Buy that special someone an AP Physics prep book, now with 180 five-minute quizzes aligned with the exam: 5 Steps to a 5 AP Physics 1

Visit Burrito Girl's handmade ceramics shop, The Muddy Rabbit: Yarn bowls, tea sets, dinner ware...

## 19 September 2013

### Foucault Pendulum -- Latitude of a Google Doodle

On Wednesday, the Google Doodle showed a working Foucault Pendulum simulation.  As it happens, my research students are in the opening stages of a deep investigation of the Foucault in preparation for the US Invitational Young Physicists Tournament.    We are tasked with building a Foucault, using it to determine our latitude, and then conducting the error analysis to define the precision of the measurement.

What a useful coincidence... I added the question to my research students' quiz: "Determine the latitude portrayed by the Google Doodle."

The equation for the precession per day of a Foucault pendulum is 360 degrees times the sine of the latitude.  Solving, then, the latitude is the inverse sine of the precession per day divided by 360 degrees.*  We need to find the precession rate from the simulation.

*Explaining the geometry and conceptual physics behind this equation will be part of each research team's presentation at the tournament, of course.

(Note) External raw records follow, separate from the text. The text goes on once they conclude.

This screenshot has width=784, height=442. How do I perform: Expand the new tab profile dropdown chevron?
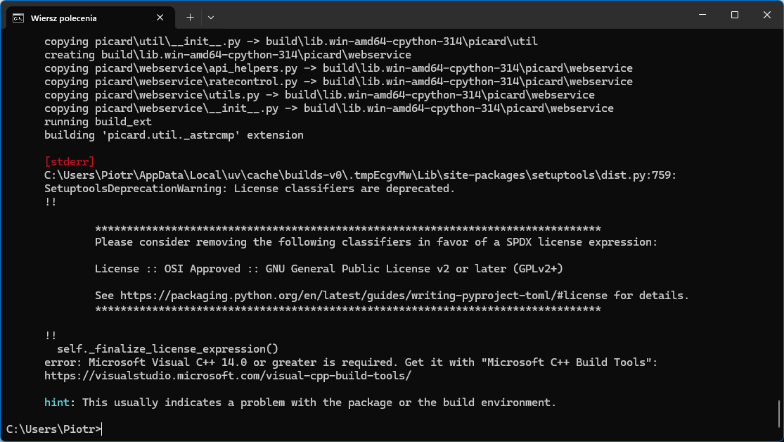click(x=211, y=17)
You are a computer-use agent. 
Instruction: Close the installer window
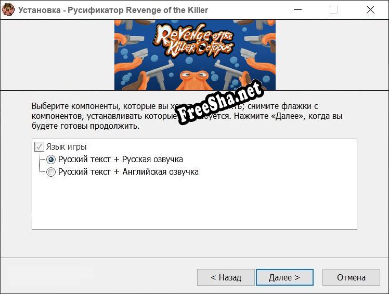pyautogui.click(x=370, y=10)
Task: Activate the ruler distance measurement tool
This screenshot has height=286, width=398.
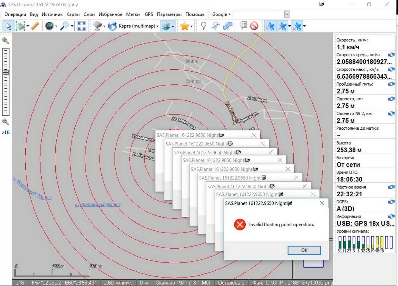Action: click(x=35, y=26)
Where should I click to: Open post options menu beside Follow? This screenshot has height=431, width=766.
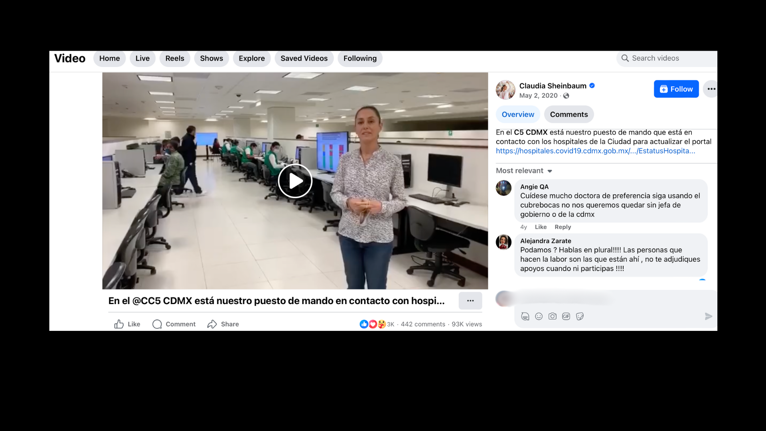tap(711, 89)
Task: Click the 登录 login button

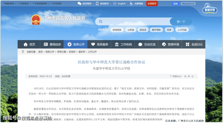Action: tap(175, 4)
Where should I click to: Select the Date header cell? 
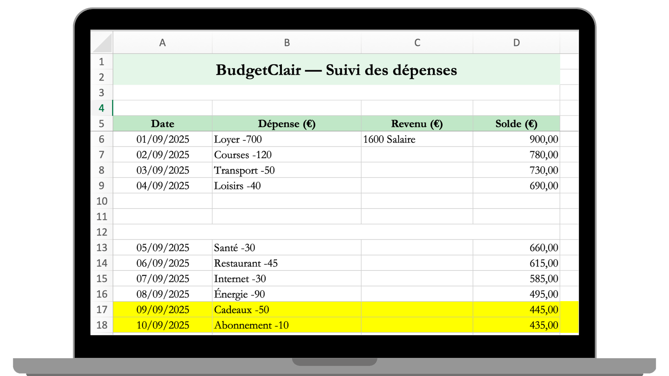(x=162, y=124)
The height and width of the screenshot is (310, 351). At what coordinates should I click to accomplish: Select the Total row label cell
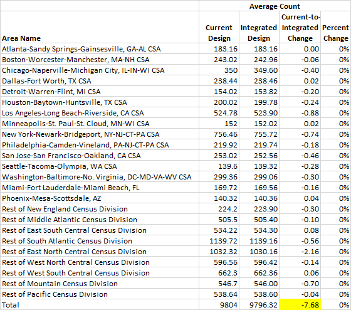100,305
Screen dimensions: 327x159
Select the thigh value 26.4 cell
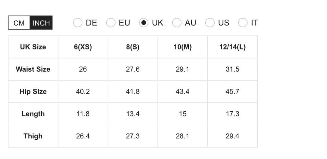point(83,136)
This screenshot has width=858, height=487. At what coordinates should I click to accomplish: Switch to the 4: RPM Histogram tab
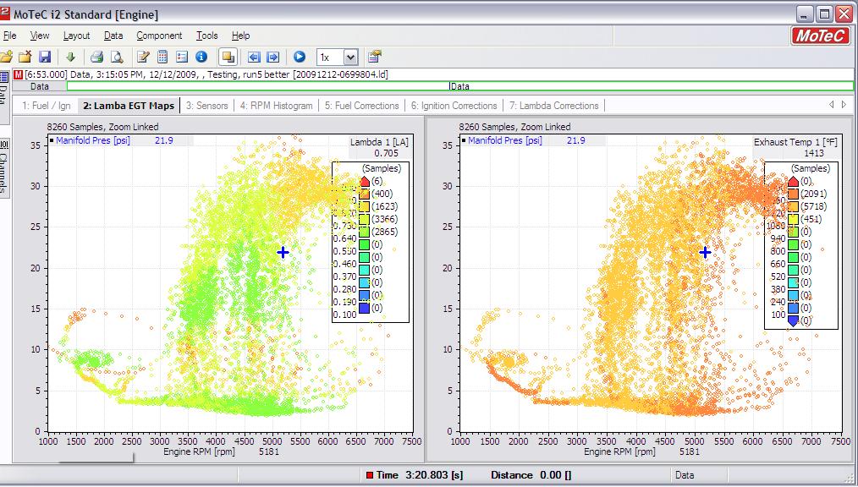(x=276, y=106)
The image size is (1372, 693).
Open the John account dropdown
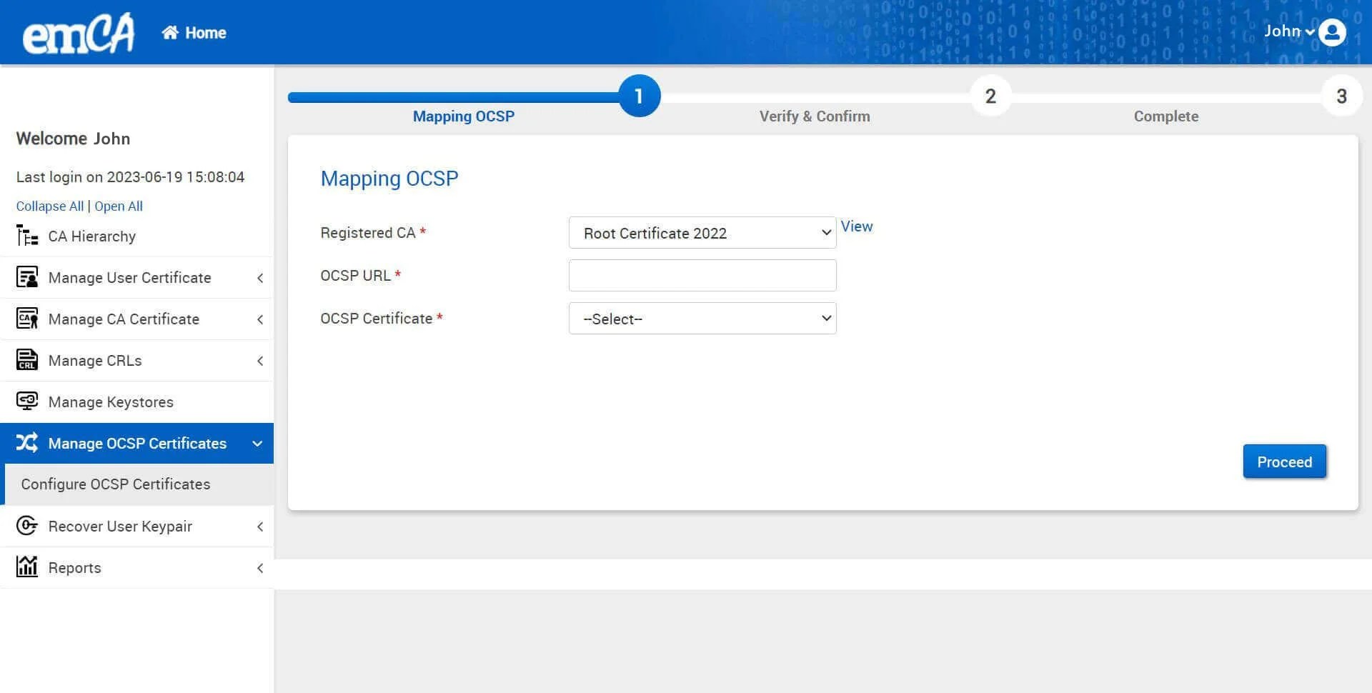coord(1286,31)
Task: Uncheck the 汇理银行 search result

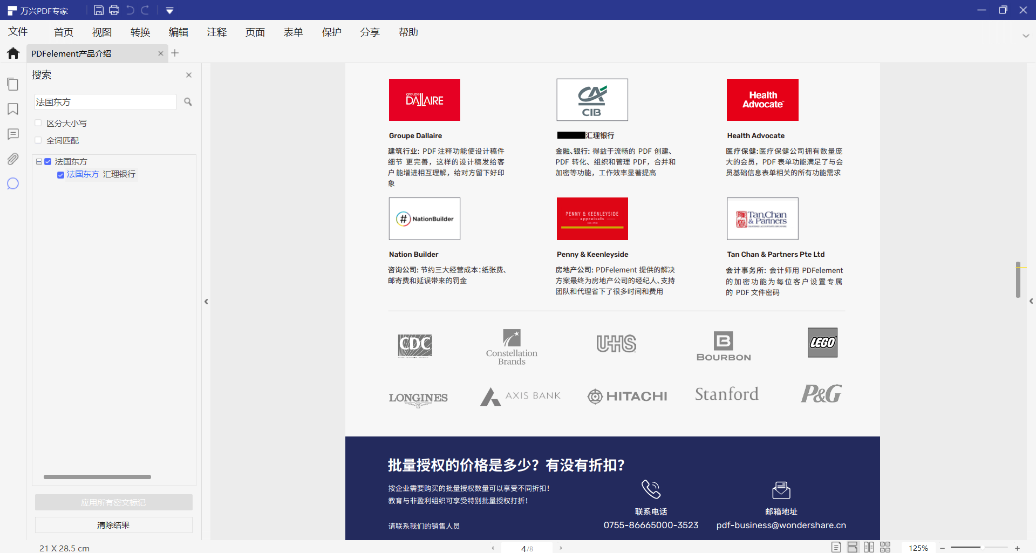Action: tap(61, 174)
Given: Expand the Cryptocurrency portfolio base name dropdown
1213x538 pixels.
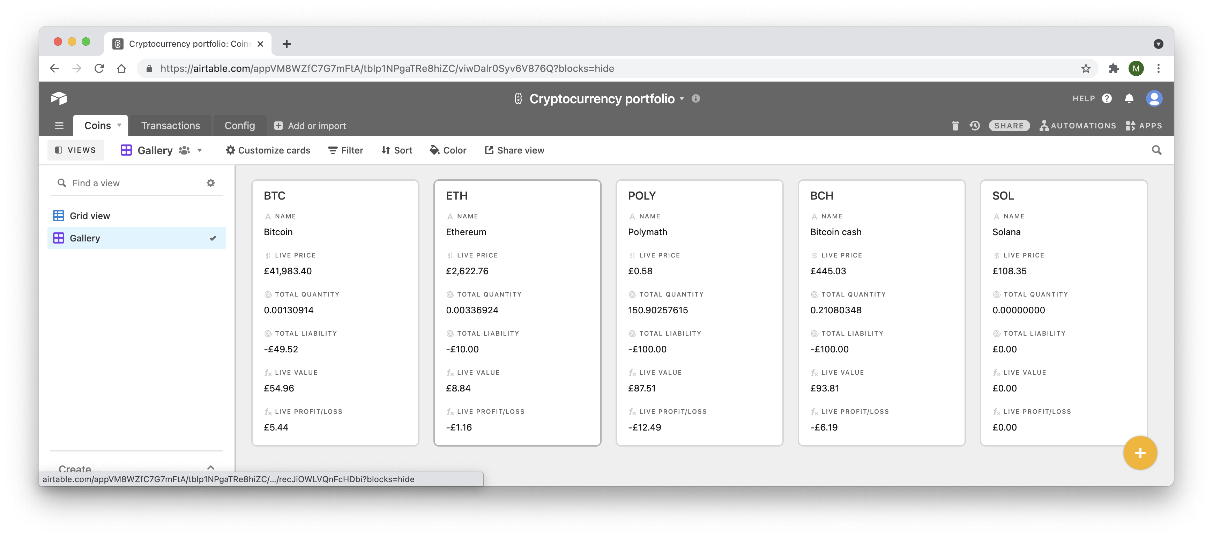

One of my students sent a rather tetchy response, complaining that he'd have to sit there for most of an hour just to watch how long it takes for a peg to be knocked down.  Some cursory exploration finds a cheat:  look in the lower right corner at the clock face.  Click on the clock.  A slider appears, allowing you to fast-forward time.*

*A second slider allows you to adjust latitude.  I'm doing everything here for the default latitude when I just click on the doodle link.

I set the slider to 12:00, and fast-forwarded until all pegs were knocked down.  At 6:25 PM by the clock, the last peg was still standing; at 6:40 PM, the last peg had fallen.  This means that the pendulum rotates 180 degrees in somewhere between 18.42 hours and 18.67 hours.  Pro-rating this rotation rate, this works out to between 276 and 280 degrees per day.

Now plug into the relevant equation: the latitude of this pendulum is between 40.0 and 40.7 degrees.

Reader help, please:  I anticipated that the simulation either (a) used the geo-located latitude of the computer accessing the doodle, or (b) used a default latitude with some special meaning, such as Google's Mountain View, CA headquarters.  Oops.  I am located at Woodberry Forest, VA, 37 degrees north latitude; Mountain View is also 37 degrees north latitude.  Any clue where this Foucault is supposed to be?  (Or, alternately, any corrections to my calculations?)

And, if you'd like to participate in our tournament, solve three of these four problems and come to San Jose, CA on Jan. 31, 2014.  I'll be happy to help you out with both the physics and the attendance logistics.

#### 1 comment:

1. Latitude 40 degrees may be The Franklin Institute's Foucault Pendulum in Philadelphia.